__INSTRUCTION__
Please state what the blog post calls the one period per day that high school teachers are usually granted.

Coming around again…and again…and

Filed under: ej-oo-key-shuhn — Christa Allan @ 9:07 pm

I found this blog post from four years ago. I’m reposting it because, sadly, nothing’s changed…

DISCLAIMER: The experiences of which I speak are personal to me and are not necessarily representative of all teachers and/or schools and/or school boards and/or students and/or their parents.

1. A universal revelation is embedded in the following fill-in-the-blank: “It would make so much more sense if we____________.” I realize that whatever I use to complete the statement probably won’t happen because, generally, if it makes sense, it doesn’t happen. And so, I solved the dilemma with the dilemma itself.

2. COPIERS (the machines, not the students): Teachers, at least in high school, are usually granted one period per day called our “plan period.” Generally, we’re planning how to call parents and/ or return their calls, grade papers, record grades, return parents’ emails, possibly attend a parent conference, make copies, and-we pray-go to the restroom in the sixty or fewer minutes we’ve been granted. Oh, I forgot, and we plan lessons during that time.

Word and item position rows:
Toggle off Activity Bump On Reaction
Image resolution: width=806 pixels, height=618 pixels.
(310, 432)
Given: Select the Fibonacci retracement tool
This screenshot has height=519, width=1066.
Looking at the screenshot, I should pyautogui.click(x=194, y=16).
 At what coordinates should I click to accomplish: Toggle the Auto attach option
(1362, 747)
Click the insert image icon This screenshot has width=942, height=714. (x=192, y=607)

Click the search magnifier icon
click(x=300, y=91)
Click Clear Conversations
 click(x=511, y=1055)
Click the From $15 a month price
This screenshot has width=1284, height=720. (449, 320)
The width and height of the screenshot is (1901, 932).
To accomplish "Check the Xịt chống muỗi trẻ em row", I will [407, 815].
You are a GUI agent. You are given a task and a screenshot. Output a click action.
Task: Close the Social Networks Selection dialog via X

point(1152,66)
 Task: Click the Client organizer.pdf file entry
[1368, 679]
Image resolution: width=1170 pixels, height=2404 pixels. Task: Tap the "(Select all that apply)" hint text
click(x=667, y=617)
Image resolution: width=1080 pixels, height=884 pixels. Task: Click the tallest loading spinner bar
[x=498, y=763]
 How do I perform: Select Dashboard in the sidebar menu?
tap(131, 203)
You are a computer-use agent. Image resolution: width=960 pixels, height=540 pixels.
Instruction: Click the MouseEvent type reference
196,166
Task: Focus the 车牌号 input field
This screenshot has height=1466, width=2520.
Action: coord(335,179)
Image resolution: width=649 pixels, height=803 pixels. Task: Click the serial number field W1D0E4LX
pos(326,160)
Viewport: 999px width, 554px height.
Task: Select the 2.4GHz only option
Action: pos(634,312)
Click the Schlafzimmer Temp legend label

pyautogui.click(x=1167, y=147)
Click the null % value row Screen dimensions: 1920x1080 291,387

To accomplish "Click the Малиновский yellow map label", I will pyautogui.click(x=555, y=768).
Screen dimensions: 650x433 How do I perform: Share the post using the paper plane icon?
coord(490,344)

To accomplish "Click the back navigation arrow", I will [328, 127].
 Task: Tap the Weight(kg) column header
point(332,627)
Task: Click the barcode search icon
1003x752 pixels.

__RESULT__
It is called the "plan period."